Top of Records shown
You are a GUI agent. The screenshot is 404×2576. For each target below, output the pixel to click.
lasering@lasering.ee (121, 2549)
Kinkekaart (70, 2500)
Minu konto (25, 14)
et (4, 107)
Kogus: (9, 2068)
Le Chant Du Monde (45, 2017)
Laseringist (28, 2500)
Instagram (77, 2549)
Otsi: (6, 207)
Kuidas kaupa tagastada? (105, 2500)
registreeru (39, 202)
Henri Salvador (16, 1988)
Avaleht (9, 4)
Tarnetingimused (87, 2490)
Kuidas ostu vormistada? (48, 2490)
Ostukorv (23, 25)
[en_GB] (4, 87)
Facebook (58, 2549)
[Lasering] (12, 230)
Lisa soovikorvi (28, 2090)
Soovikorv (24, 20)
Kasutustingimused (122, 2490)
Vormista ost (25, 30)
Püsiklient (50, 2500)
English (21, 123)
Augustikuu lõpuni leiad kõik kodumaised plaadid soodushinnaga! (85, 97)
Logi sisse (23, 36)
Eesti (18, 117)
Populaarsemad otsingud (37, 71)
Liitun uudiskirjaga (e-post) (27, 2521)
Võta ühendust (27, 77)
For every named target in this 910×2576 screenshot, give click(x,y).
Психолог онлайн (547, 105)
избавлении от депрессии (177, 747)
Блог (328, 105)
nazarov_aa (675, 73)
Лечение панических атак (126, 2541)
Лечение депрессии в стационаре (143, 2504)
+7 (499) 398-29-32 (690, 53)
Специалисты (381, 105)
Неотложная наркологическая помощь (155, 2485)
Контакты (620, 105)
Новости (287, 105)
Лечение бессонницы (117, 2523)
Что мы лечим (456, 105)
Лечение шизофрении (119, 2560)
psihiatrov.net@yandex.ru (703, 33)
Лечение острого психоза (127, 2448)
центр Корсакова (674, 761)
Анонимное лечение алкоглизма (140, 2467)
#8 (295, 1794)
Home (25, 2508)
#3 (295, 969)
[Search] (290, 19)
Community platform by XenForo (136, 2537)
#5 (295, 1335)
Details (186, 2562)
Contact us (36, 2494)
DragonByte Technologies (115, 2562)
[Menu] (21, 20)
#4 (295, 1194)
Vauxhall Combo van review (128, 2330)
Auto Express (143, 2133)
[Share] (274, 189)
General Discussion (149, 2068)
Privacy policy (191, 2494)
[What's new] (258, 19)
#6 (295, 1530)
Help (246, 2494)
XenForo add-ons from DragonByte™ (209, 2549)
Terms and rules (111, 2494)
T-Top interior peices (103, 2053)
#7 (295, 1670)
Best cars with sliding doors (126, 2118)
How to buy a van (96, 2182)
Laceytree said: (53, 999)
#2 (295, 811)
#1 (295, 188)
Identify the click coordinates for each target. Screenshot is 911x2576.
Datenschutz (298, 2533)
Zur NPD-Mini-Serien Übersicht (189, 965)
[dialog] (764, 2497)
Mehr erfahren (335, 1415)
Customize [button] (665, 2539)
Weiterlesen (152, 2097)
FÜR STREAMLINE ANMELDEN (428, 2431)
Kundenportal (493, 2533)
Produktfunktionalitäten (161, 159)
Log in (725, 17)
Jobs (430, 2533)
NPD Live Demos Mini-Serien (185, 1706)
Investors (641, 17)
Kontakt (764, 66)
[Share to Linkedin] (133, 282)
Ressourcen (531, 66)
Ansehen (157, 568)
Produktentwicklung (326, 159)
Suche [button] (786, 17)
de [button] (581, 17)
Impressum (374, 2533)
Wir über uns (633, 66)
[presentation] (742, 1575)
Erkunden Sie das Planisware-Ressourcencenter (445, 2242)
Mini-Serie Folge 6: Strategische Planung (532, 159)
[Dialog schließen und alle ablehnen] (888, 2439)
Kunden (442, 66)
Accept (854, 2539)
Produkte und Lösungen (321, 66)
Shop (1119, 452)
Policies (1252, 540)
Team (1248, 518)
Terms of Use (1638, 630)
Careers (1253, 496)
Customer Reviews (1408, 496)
Bottom of Records shown
* Exercise objective
Copy all lines of the material above where the string "Kuidas" occurs.

* Answer to this task
Kuidas kaupa tagastada? (105, 2500)
Kuidas ostu vormistada? (48, 2490)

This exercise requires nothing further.